Aufgaben —
1. Beantworte anhand der Plattenkritik zu CARBONIZED die folgenden Fragen:
(a) Nach wie vielen Minuten entwickelt sich in Synfex ein neues Lied im Lied?
(b) Welcher Track gilt als erstes Highlight der Platte?
(c) Welche Lauflänge hat dieser Track?
2. Nenne alle Tracks, die in der Plattenkritik zu CARBONIZED mit Namen genannt werden.

Plattenkritik —
----

CARBONIZED beginnt etwas unglücklich und wenig repräsentativ mit dem schwächsten
Track der Platte. Yatec erschwert dem Hörer den Zugang mit einem sperrigen,
sehr unruhigen Rhythmus und einer fast penetranten Monotonie. Auch nach
mehrfachen Durchhören bleibt der Track durch seiner zu verspielten Experimentierfreude
verschlossen. Das nachfolgende Synfex gibt zunächst wenig Hoffnung auf
Besserung, da es klanglich konsequent den Weg von Track 01 fortführt.
Doch Ausdauer wird belohnt, nach gut vier Minuten entwickelt sich ein
völlig neues, sehr sphärisches Lied im Lied. Als müsste sich die Harmonie
zu Beginn zuerst aus einem Kokon wilder Geräusche herausschälen, baut
der entspannte Part gekonnt Neugier auf. Clapper, erstes Highlight der
Platte, pumpt dann mit kräftigen Beats vorwärts und punktet mit düsterer
Atmosphäre. Ein dichter und zugleich beklemmender Klangteppich bindet
nun endgültig die Aufmerksamkeit des Zuhörers an CARBONIZED. Trotz der
stolzen Lauflänge von über 12 Minuten flaut Clapper nicht ab, im Gegenteil,
es erfindet sich über mehrere Phasen immer wieder neu und bildet trotzdem
ein einheitliches Kunststück. Klang Clapper noch nach Film Noir, so könnte
Sybel mit dessen Fiepsen direkt aus dem Innenleben eines Computers stammen.

----

Datenteil —
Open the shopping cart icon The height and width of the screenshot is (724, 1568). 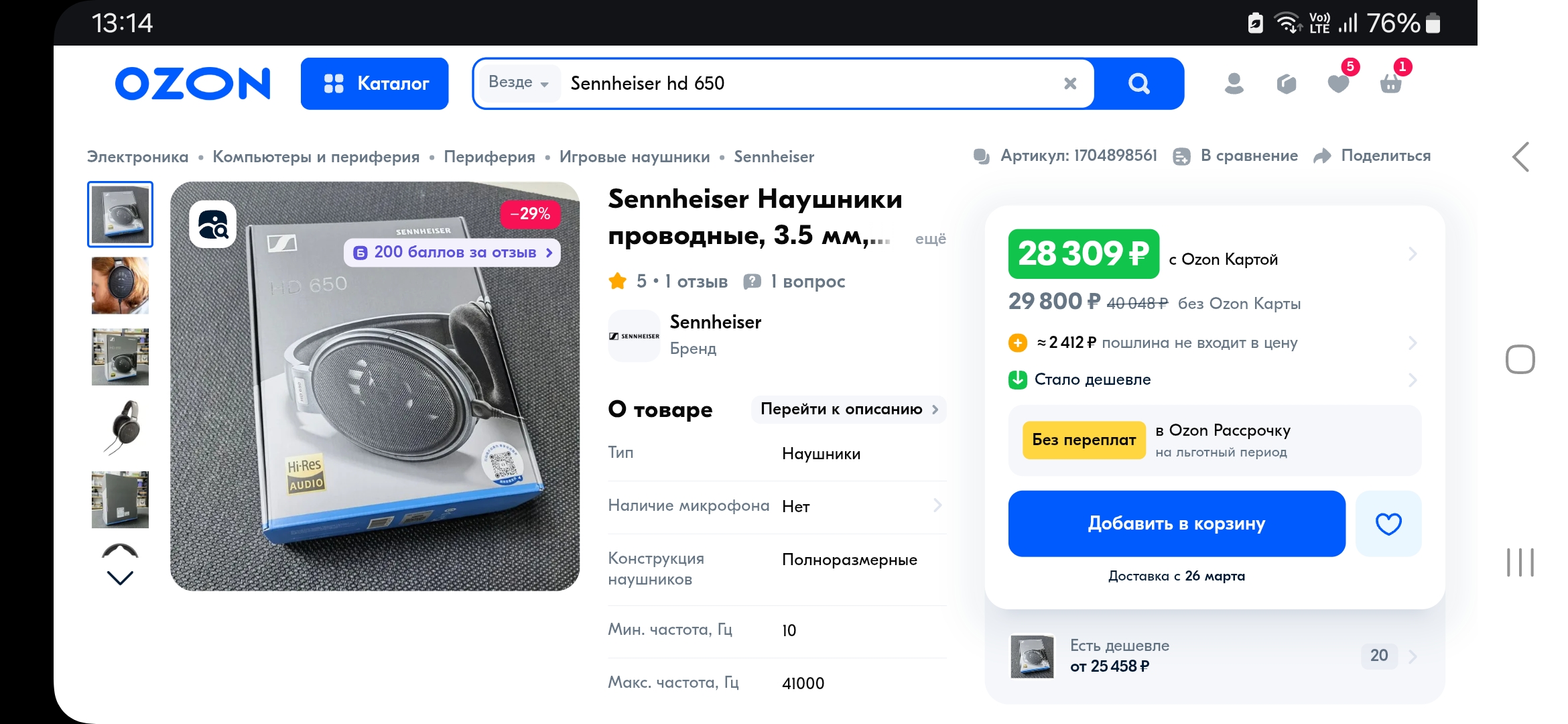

----

Lösungen —
1.
(a) Nach gut vier Minuten.
(b) Clapper.
(c) Über 12 Minuten.

2. Yatec, Synfex, Clapper, Sybel